PROBLEM DETAILS: Your output is to hold only the lines from the one showing "The height and" through the end of the listing, exactly, with every picture excluded.

[Start of section]

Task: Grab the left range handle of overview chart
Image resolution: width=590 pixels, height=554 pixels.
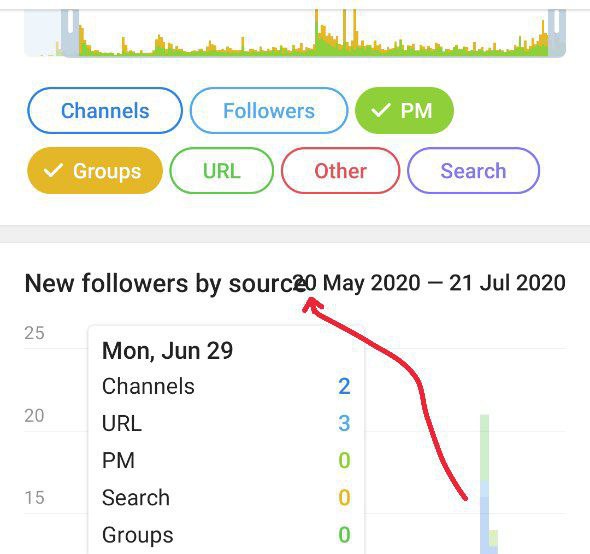Action: point(70,33)
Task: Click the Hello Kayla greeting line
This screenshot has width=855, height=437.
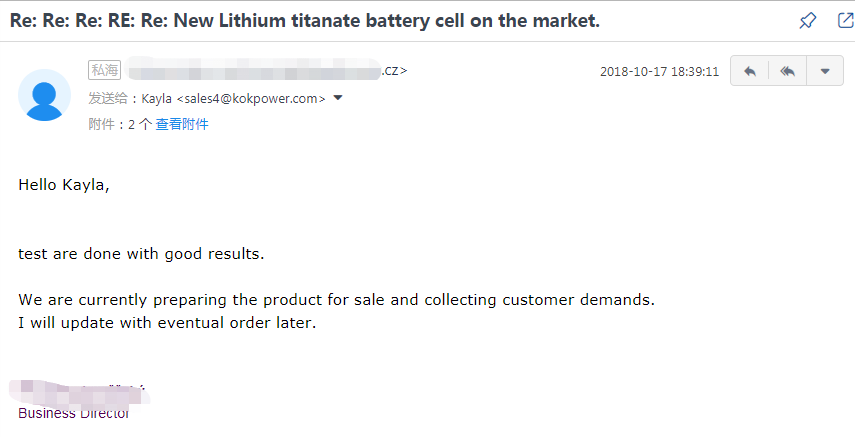Action: (64, 185)
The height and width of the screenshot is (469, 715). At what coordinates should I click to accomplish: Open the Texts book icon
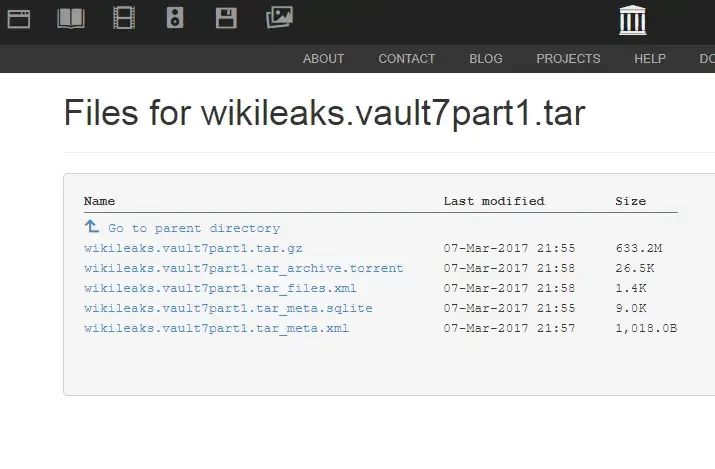[x=71, y=17]
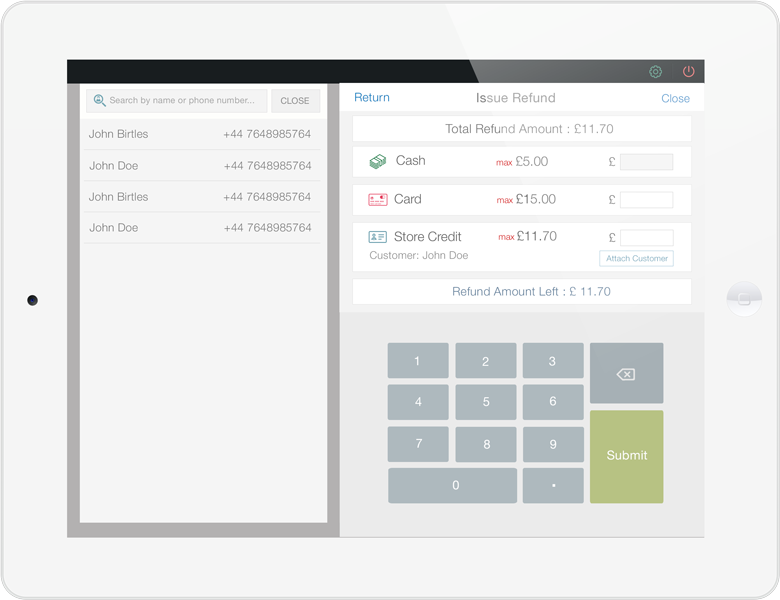
Task: Select the Card payment icon
Action: (377, 199)
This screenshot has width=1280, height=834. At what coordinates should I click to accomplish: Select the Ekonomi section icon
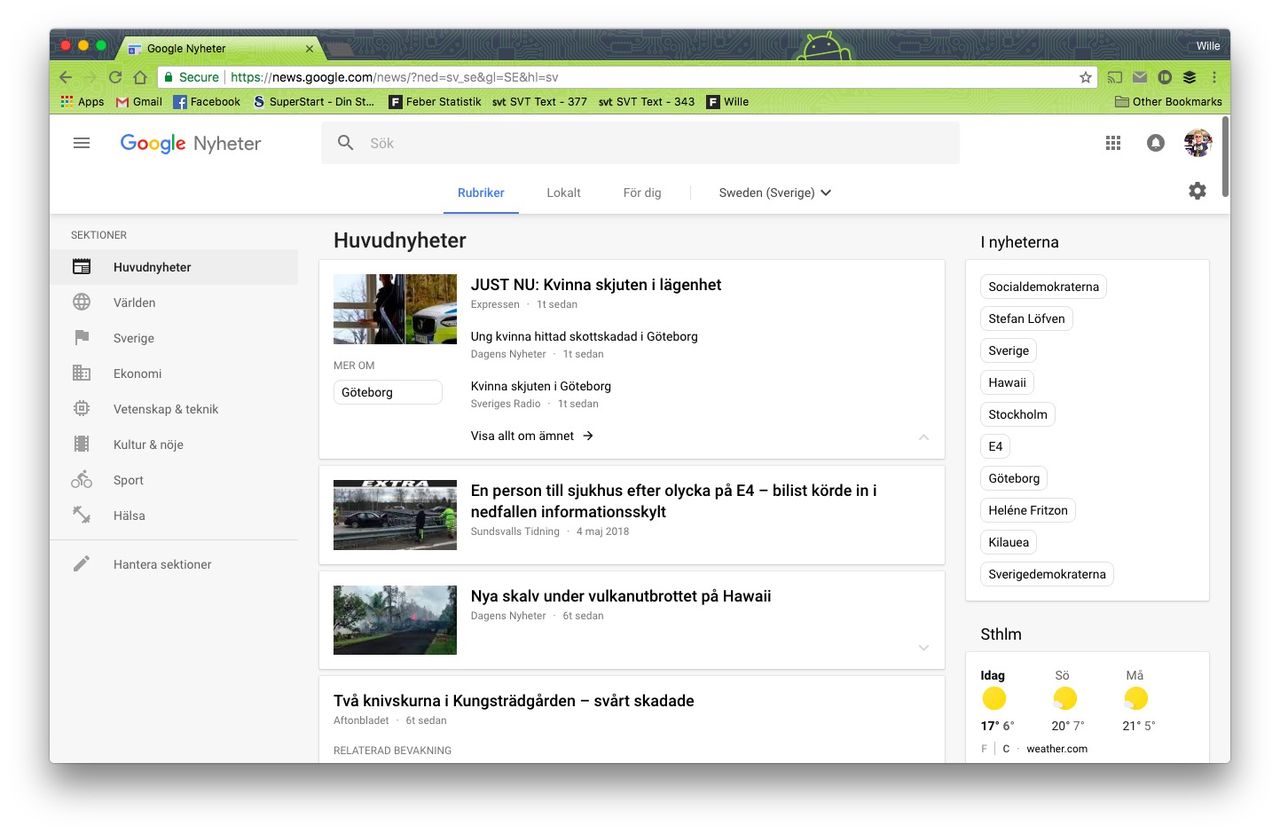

[End of section]

EXERCISE RESPONSE:
The height and width of the screenshot is (469, 715). At what coordinates should I click to accomplish: Open the Texts book icon
[x=71, y=17]
Task: Select the Card payment icon
Action: (377, 199)
This screenshot has width=1280, height=834. At what coordinates should I click to accomplish: Select the Ekonomi section icon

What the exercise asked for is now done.